Retype the data exactly. Spelling and punctuation stay as they are.

# Data for processing:

──────

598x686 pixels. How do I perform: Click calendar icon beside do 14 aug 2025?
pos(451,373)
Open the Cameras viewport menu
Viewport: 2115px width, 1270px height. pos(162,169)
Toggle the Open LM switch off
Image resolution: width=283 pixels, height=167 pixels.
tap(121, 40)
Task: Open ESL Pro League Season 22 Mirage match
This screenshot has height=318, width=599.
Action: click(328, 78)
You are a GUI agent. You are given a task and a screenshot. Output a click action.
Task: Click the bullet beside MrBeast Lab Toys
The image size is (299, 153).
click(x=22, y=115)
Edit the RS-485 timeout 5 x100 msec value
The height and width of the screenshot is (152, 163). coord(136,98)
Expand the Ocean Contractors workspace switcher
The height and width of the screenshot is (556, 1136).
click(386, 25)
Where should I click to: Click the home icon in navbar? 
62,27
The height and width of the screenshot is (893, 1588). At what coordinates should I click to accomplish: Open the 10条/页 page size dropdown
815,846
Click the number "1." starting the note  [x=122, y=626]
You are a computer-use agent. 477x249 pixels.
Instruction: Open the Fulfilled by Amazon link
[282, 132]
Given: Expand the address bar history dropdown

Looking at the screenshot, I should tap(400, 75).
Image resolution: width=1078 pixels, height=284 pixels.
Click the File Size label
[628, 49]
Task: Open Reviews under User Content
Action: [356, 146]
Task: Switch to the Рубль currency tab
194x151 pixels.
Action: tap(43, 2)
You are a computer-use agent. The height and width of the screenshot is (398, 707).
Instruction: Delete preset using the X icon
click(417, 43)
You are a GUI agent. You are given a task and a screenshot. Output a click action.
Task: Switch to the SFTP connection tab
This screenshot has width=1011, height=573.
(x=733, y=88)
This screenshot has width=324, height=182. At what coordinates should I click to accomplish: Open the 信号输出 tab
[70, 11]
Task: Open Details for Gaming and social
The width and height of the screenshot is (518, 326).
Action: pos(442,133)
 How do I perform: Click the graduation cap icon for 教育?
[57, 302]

──────

# Solution:
598x686 pixels. How do I perform: Click calendar icon beside do 14 aug 2025?
pos(451,373)
Open the Cameras viewport menu
Viewport: 2115px width, 1270px height. pos(162,169)
Toggle the Open LM switch off
Image resolution: width=283 pixels, height=167 pixels.
tap(121, 40)
Task: Open ESL Pro League Season 22 Mirage match
This screenshot has height=318, width=599.
Action: click(328, 78)
You are a GUI agent. You are given a task and a screenshot. Output a click action.
Task: Click the bullet beside MrBeast Lab Toys
The image size is (299, 153).
click(x=22, y=115)
Edit the RS-485 timeout 5 x100 msec value
The height and width of the screenshot is (152, 163). coord(136,98)
Expand the Ocean Contractors workspace switcher
The height and width of the screenshot is (556, 1136).
click(386, 25)
Where should I click to: Click the home icon in navbar? 
62,27
The height and width of the screenshot is (893, 1588). At what coordinates should I click to accomplish: Open the 10条/页 page size dropdown
815,846
Click the number "1." starting the note  [x=122, y=626]
You are a computer-use agent. 477x249 pixels.
Instruction: Open the Fulfilled by Amazon link
[282, 132]
Given: Expand the address bar history dropdown

Looking at the screenshot, I should tap(400, 75).
Image resolution: width=1078 pixels, height=284 pixels.
Click the File Size label
[628, 49]
Task: Open Reviews under User Content
Action: [356, 146]
Task: Switch to the Рубль currency tab
194x151 pixels.
Action: tap(43, 2)
You are a computer-use agent. The height and width of the screenshot is (398, 707).
Instruction: Delete preset using the X icon
click(417, 43)
You are a GUI agent. You are given a task and a screenshot. Output a click action.
Task: Switch to the SFTP connection tab
This screenshot has width=1011, height=573.
(x=733, y=88)
This screenshot has width=324, height=182. At what coordinates should I click to accomplish: Open the 信号输出 tab
[70, 11]
Task: Open Details for Gaming and social
The width and height of the screenshot is (518, 326).
Action: pos(442,133)
 How do I perform: Click the graduation cap icon for 教育?
[57, 302]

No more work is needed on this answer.